1. Find your own lane
Gig work can be competitive, and even more so when many new workers are entering the gig economy. To stand out, focus on a specific skill or talent you have. For example, a graphic designer might market themself as a specialist in a particular program or technique, rather than searching for any design gig on an online marketplace.
2. Start with familiar faces
Employers are seeing a departure of full-time female employees because return-to-work policies are making it impossible for those workers to balance in-person work and at-home caregiving duties.6 Many are turning to gig workers to fill the void. This means that for a new gig worker, a great place to start looking for work is with past employers. Reach out to existing contacts with your new pitch.
3. Brush up on business
When you earn income through the gig economy, you become your own micro-business. We’re used to thinking about the different departments in larger companies, such as finance or human resources. But now, you need to get familiar with these ideas yourself.
For instance, you’ll want to become proficient at budgeting, managing cash flow, and possibly hiring workers to help you with big projects. As you develop your income in this new economy, it pays to be curious. You’ll be both skilled in your trade and a student of all there is to learn about running your own business.
And don’t forget about taxes: As a gig worker, according to the IRS, you’ll have to pay an additional 15.3% self-employment tax, covering Social Security and Medicare since you don’t have an employer to automatically withhold this money from your paycheck.7 Also, you’ll have to file taxes quarterly and pay an estimated payment each time.
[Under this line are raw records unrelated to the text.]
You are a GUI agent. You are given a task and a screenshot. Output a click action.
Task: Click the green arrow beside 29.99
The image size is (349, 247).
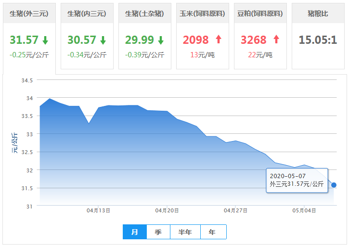coord(161,40)
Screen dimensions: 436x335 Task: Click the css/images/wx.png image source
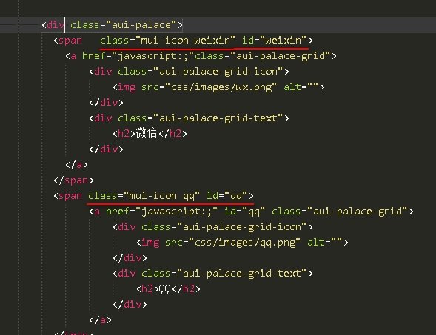[221, 87]
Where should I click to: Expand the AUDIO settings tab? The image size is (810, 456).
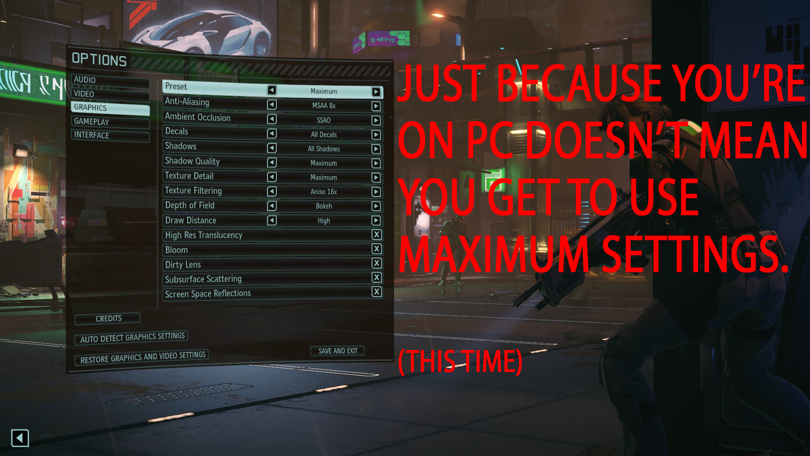pos(110,80)
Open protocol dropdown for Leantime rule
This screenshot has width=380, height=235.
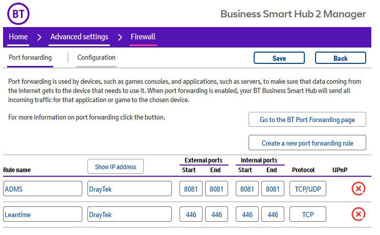[x=308, y=215]

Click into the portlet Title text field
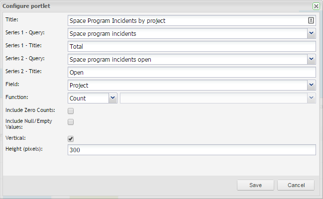pyautogui.click(x=187, y=20)
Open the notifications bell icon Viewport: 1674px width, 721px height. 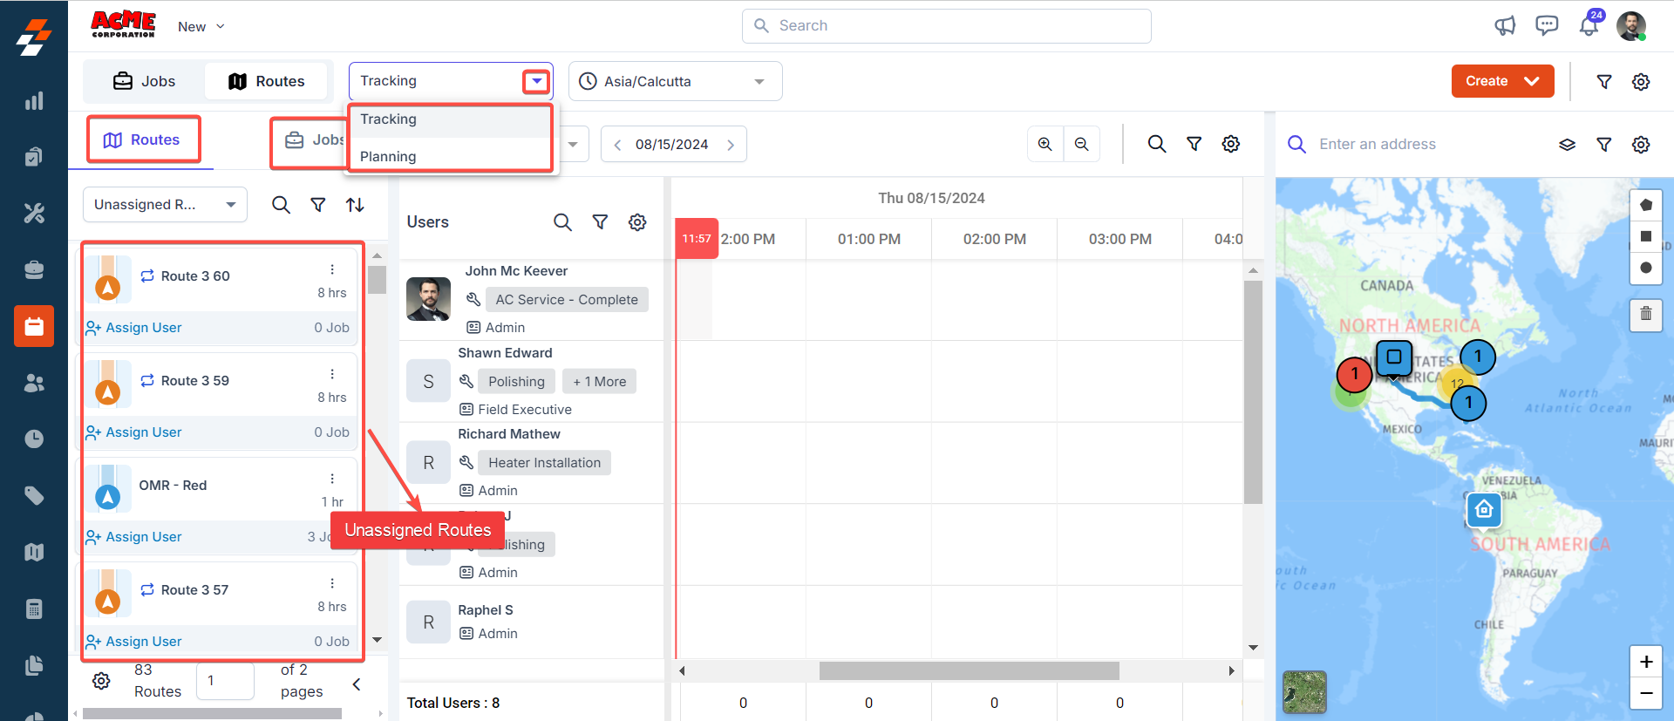click(1589, 26)
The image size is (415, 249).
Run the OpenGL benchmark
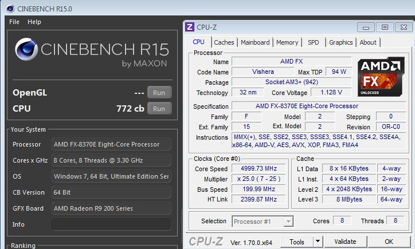coord(159,92)
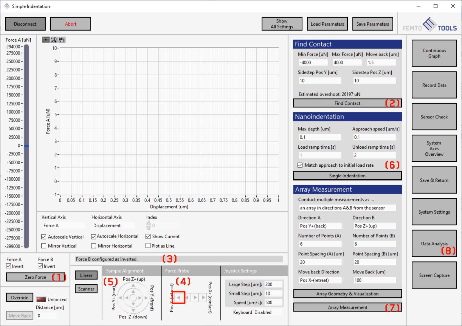Activate the graph zoom magnifier tool

54,40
4. Protect yourself and your loved ones
Gig work can still be precarious compared to full-time jobs: Only 48% of gig workers have life insurance, and only 19% have disability insurance.8 It’s important to be protected, because while you hope emergencies won’t happen, the reality is that 1 in 4 20-year-olds can expect to be out of work for at least a year because of a disabling condition before they retire.9
If you’re new to gig work, layering in additional protection, such as disability insurance for income protection, can be helpful to consider. In addition, life insurance can help protect your family or loved ones financially if you pass away.
5. Build up your savings to help reduce stress
While gig workers value the work-life balance it allows, this flexibility can make it hard to save for a rainy day. Gig workers’ savings have declined. Just half say they have enough in savings to cover three months of expenses.10
And this lack of savings can cause stress. Seventy-six percent of gig workers are worried about having their retirement savings last as long as they need to and having sufficient emergency savings to pay for unexpected expenses.11 That’s why it’s important to save whenever you can, and a good first step is to create a budget and financial strategy for your new gig lifestyle. Outline your projected expenses, estimated income, and long-term financial goals, and specify what percentage of your income you’ll save and where you’ll put those savings.
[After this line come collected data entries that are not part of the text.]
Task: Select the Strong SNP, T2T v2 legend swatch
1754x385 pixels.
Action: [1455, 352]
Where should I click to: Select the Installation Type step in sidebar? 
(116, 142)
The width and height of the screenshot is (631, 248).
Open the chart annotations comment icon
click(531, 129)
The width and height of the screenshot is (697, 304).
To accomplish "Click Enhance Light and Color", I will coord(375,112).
Since gig workers don’t have the benefits of an employer-sponsored 401(k), it’s essential to begin your own retirement savings as soon as possible. This can be through a traditional IRA (individual retirement account) or a Roth IRA. Typically, workers can write off contributions to their traditional IRA in their yearly taxes.12 This is appealing to people who want to lower their immediate tax burden. With a Roth IRA, you won’t get the benefit of lower taxes today, but when you retire, you won’t have to pay taxes on the money you withdraw after a certain age.
A financial professional can help guide decisions around how much to save and how to invest. If you choose to work with one, you’ll be in good company — 47% of gig workers use a financial professional or stockbroker.13 If you’re not part of that group, consider reaching out to a financial professional today.
Gig work can be a path to doing what you love while making an income. So, it’s no wonder that 58% of gig workers are very or extremely happy at their job.14 And by adding in protection where you can and seeking out help, you may be able to join the gig economy and help protect your financial future at the same time.